> [Task to complete] Each entry that follows is to be retyped exactly. Pictures do not belong in the copy.

*** Data to use ***

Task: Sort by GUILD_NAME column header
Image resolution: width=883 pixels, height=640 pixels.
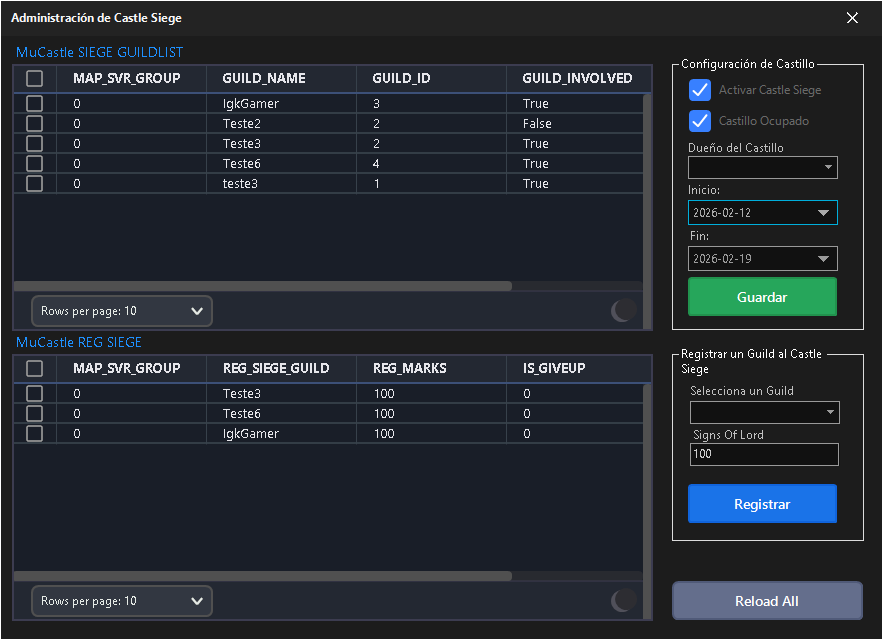Action: [x=264, y=78]
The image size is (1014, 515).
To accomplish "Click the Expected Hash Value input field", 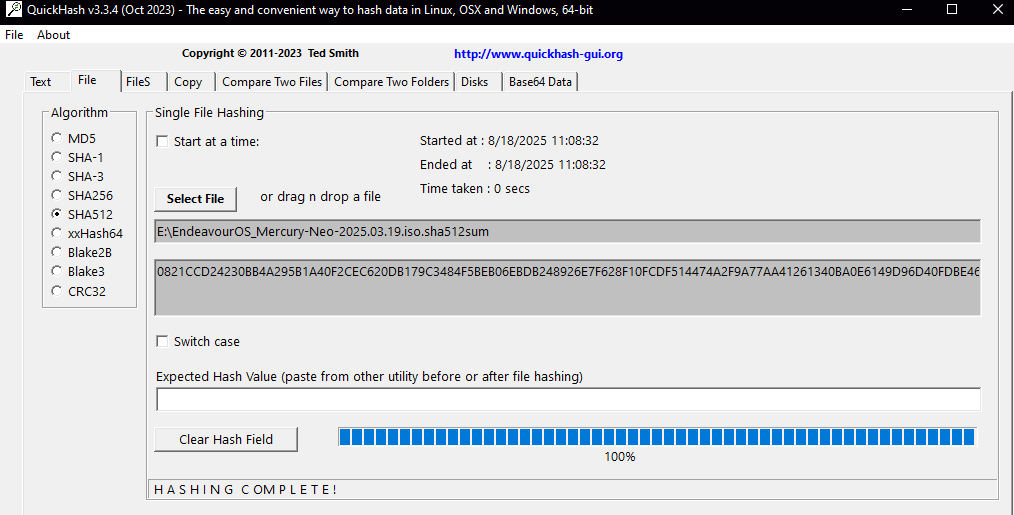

***

> [Reply]
Task: Sort by GUILD_NAME column header
Image resolution: width=883 pixels, height=640 pixels.
Action: [x=264, y=78]
The image size is (1014, 515).
To accomplish "Click the Expected Hash Value input field", 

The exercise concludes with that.